Repeat the following lines word for word, keeping every line in its original order.

▶ **Information supplied**:
* Start *

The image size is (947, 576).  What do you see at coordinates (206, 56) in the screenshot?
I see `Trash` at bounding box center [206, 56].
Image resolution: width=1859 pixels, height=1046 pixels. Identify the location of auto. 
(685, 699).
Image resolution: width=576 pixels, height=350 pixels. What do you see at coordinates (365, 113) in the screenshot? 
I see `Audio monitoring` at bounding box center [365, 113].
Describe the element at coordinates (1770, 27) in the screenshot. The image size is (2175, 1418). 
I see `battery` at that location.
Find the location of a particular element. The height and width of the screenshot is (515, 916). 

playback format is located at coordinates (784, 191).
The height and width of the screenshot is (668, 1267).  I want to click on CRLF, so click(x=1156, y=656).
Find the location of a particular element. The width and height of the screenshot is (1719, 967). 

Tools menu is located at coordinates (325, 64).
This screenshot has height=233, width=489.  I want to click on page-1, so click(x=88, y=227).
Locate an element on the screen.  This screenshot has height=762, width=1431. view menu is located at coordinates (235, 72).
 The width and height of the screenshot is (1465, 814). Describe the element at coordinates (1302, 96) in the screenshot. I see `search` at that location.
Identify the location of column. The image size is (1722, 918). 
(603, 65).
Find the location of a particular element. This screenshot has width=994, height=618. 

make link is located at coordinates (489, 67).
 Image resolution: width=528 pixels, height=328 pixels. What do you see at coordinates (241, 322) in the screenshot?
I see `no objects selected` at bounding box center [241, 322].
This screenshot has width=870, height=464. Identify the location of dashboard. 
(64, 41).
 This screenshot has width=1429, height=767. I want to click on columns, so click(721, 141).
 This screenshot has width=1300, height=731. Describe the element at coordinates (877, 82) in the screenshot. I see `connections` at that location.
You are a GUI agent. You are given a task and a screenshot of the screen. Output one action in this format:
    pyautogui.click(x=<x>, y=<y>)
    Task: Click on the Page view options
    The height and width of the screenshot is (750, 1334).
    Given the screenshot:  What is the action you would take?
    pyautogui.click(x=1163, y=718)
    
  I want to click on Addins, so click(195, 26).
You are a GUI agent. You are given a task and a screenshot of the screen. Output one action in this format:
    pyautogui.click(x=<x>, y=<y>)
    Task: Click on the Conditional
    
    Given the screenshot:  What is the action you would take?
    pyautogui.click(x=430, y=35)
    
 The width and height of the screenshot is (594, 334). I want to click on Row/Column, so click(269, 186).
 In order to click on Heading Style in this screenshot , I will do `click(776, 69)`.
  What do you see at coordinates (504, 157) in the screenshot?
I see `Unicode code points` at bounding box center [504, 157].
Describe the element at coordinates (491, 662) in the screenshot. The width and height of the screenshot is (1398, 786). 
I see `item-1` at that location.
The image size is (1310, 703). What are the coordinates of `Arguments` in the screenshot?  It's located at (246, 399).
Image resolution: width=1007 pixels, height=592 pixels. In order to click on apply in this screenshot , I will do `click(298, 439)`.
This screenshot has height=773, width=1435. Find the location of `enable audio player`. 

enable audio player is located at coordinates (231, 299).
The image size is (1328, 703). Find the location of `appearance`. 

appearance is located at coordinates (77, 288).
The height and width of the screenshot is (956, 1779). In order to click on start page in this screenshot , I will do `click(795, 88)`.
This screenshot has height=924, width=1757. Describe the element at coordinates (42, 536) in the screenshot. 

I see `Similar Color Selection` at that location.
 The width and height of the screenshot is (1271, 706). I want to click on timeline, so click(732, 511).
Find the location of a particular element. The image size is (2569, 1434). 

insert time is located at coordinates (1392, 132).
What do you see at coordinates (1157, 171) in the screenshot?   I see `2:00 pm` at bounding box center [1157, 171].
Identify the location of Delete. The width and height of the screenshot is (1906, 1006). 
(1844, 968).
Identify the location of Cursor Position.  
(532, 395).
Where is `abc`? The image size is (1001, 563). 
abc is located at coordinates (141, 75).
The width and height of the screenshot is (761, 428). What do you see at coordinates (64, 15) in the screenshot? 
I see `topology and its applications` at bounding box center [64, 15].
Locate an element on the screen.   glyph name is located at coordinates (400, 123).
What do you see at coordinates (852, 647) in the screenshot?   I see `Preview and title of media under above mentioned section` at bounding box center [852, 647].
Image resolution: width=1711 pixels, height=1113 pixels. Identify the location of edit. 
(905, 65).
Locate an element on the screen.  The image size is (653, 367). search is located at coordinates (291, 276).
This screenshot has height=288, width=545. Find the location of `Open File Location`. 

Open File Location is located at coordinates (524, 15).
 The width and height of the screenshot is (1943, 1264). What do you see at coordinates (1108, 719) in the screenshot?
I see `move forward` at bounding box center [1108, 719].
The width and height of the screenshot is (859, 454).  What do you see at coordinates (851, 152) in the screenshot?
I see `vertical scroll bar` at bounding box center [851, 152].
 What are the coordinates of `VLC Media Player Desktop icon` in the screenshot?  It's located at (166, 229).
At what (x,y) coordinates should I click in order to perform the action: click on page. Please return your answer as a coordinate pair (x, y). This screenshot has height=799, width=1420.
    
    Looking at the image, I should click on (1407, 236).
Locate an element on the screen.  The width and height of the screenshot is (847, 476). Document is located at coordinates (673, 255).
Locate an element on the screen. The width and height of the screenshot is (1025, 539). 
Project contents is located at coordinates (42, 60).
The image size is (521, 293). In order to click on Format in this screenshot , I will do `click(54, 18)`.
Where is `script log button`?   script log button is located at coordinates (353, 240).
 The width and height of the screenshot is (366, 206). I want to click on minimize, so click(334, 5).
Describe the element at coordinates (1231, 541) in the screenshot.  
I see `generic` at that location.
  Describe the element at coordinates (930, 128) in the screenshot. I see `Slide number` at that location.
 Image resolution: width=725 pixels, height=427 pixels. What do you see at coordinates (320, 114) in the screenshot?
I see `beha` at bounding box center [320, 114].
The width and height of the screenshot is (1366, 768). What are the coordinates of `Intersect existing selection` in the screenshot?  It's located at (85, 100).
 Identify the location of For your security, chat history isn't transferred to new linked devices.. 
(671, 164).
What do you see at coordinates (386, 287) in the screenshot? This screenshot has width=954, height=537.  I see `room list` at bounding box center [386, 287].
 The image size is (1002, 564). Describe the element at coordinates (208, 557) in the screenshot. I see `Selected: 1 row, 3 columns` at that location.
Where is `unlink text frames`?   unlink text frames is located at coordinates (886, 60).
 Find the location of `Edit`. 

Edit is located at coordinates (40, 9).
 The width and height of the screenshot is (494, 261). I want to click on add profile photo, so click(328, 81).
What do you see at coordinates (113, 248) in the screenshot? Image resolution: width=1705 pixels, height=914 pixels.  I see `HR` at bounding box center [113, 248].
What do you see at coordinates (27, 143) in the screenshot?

* End *

▶ **The reply**:
The image size is (947, 576).  What do you see at coordinates (206, 56) in the screenshot?
I see `Trash` at bounding box center [206, 56].
Image resolution: width=1859 pixels, height=1046 pixels. Identify the location of auto. 
(685, 699).
Image resolution: width=576 pixels, height=350 pixels. What do you see at coordinates (365, 113) in the screenshot? 
I see `Audio monitoring` at bounding box center [365, 113].
Describe the element at coordinates (1770, 27) in the screenshot. The image size is (2175, 1418). 
I see `battery` at that location.
Find the location of a particular element. The height and width of the screenshot is (515, 916). 

playback format is located at coordinates (784, 191).
The height and width of the screenshot is (668, 1267).  I want to click on CRLF, so click(x=1156, y=656).
Find the location of a particular element. The width and height of the screenshot is (1719, 967). 

Tools menu is located at coordinates (325, 64).
This screenshot has height=233, width=489.  I want to click on page-1, so click(x=88, y=227).
Locate an element on the screen.  This screenshot has height=762, width=1431. view menu is located at coordinates (235, 72).
 The width and height of the screenshot is (1465, 814). Describe the element at coordinates (1302, 96) in the screenshot. I see `search` at that location.
Identify the location of column. The image size is (1722, 918). 
(603, 65).
Find the location of a particular element. This screenshot has width=994, height=618. 

make link is located at coordinates (489, 67).
 Image resolution: width=528 pixels, height=328 pixels. What do you see at coordinates (241, 322) in the screenshot?
I see `no objects selected` at bounding box center [241, 322].
This screenshot has width=870, height=464. Identify the location of dashboard. 
(64, 41).
 This screenshot has width=1429, height=767. I want to click on columns, so click(721, 141).
 This screenshot has width=1300, height=731. Describe the element at coordinates (877, 82) in the screenshot. I see `connections` at that location.
You are a GUI agent. You are given a task and a screenshot of the screen. Output one action in this format:
    pyautogui.click(x=<x>, y=<y>)
    Task: Click on the Page view options
    The height and width of the screenshot is (750, 1334).
    Given the screenshot:  What is the action you would take?
    pyautogui.click(x=1163, y=718)
    
  I want to click on Addins, so click(195, 26).
You are a GUI agent. You are given a task and a screenshot of the screen. Output one action in this format:
    pyautogui.click(x=<x>, y=<y>)
    Task: Click on the Conditional
    
    Given the screenshot:  What is the action you would take?
    pyautogui.click(x=430, y=35)
    
 The width and height of the screenshot is (594, 334). I want to click on Row/Column, so click(269, 186).
 In order to click on Heading Style in this screenshot , I will do `click(776, 69)`.
  What do you see at coordinates (504, 157) in the screenshot?
I see `Unicode code points` at bounding box center [504, 157].
Describe the element at coordinates (491, 662) in the screenshot. The width and height of the screenshot is (1398, 786). 
I see `item-1` at that location.
The image size is (1310, 703). What are the coordinates of `Arguments` in the screenshot?  It's located at (246, 399).
Image resolution: width=1007 pixels, height=592 pixels. In order to click on apply in this screenshot , I will do `click(298, 439)`.
This screenshot has height=773, width=1435. Find the location of `enable audio player`. 

enable audio player is located at coordinates (231, 299).
The image size is (1328, 703). Find the location of `appearance`. 

appearance is located at coordinates (77, 288).
The height and width of the screenshot is (956, 1779). In order to click on start page in this screenshot , I will do `click(795, 88)`.
This screenshot has height=924, width=1757. Describe the element at coordinates (42, 536) in the screenshot. 

I see `Similar Color Selection` at that location.
 The width and height of the screenshot is (1271, 706). I want to click on timeline, so click(732, 511).
Find the location of a particular element. The image size is (2569, 1434). 

insert time is located at coordinates (1392, 132).
What do you see at coordinates (1157, 171) in the screenshot?   I see `2:00 pm` at bounding box center [1157, 171].
Identify the location of Delete. The width and height of the screenshot is (1906, 1006). 
(1844, 968).
Identify the location of Cursor Position.  
(532, 395).
Where is `abc`? The image size is (1001, 563). 
abc is located at coordinates (141, 75).
The width and height of the screenshot is (761, 428). What do you see at coordinates (64, 15) in the screenshot? 
I see `topology and its applications` at bounding box center [64, 15].
Locate an element on the screen.   glyph name is located at coordinates (400, 123).
What do you see at coordinates (852, 647) in the screenshot?   I see `Preview and title of media under above mentioned section` at bounding box center [852, 647].
Image resolution: width=1711 pixels, height=1113 pixels. Identify the location of edit. 
(905, 65).
Locate an element on the screen.  The image size is (653, 367). search is located at coordinates (291, 276).
This screenshot has height=288, width=545. Find the location of `Open File Location`. 

Open File Location is located at coordinates (524, 15).
 The width and height of the screenshot is (1943, 1264). What do you see at coordinates (1108, 719) in the screenshot?
I see `move forward` at bounding box center [1108, 719].
The width and height of the screenshot is (859, 454).  What do you see at coordinates (851, 152) in the screenshot?
I see `vertical scroll bar` at bounding box center [851, 152].
 What are the coordinates of `VLC Media Player Desktop icon` in the screenshot?  It's located at (166, 229).
At what (x,y) coordinates should I click in order to perform the action: click on page. Please return your answer as a coordinate pair (x, y). This screenshot has height=799, width=1420.
    
    Looking at the image, I should click on (1407, 236).
Locate an element on the screen.  The width and height of the screenshot is (847, 476). Document is located at coordinates (673, 255).
Locate an element on the screen. The width and height of the screenshot is (1025, 539). 
Project contents is located at coordinates (42, 60).
The image size is (521, 293). In order to click on Format in this screenshot , I will do `click(54, 18)`.
Where is `script log button`?   script log button is located at coordinates (353, 240).
 The width and height of the screenshot is (366, 206). I want to click on minimize, so click(334, 5).
Describe the element at coordinates (1231, 541) in the screenshot.  
I see `generic` at that location.
  Describe the element at coordinates (930, 128) in the screenshot. I see `Slide number` at that location.
 Image resolution: width=725 pixels, height=427 pixels. What do you see at coordinates (320, 114) in the screenshot?
I see `beha` at bounding box center [320, 114].
The width and height of the screenshot is (1366, 768). What are the coordinates of `Intersect existing selection` in the screenshot?  It's located at (85, 100).
 Identify the location of For your security, chat history isn't transferred to new linked devices.. 
(671, 164).
What do you see at coordinates (386, 287) in the screenshot? This screenshot has width=954, height=537.  I see `room list` at bounding box center [386, 287].
 The image size is (1002, 564). Describe the element at coordinates (208, 557) in the screenshot. I see `Selected: 1 row, 3 columns` at that location.
Where is `unlink text frames`?   unlink text frames is located at coordinates (886, 60).
 Find the location of `Edit`. 

Edit is located at coordinates (40, 9).
 The width and height of the screenshot is (494, 261). I want to click on add profile photo, so click(328, 81).
What do you see at coordinates (113, 248) in the screenshot? Image resolution: width=1705 pixels, height=914 pixels.  I see `HR` at bounding box center [113, 248].
What do you see at coordinates (27, 143) in the screenshot?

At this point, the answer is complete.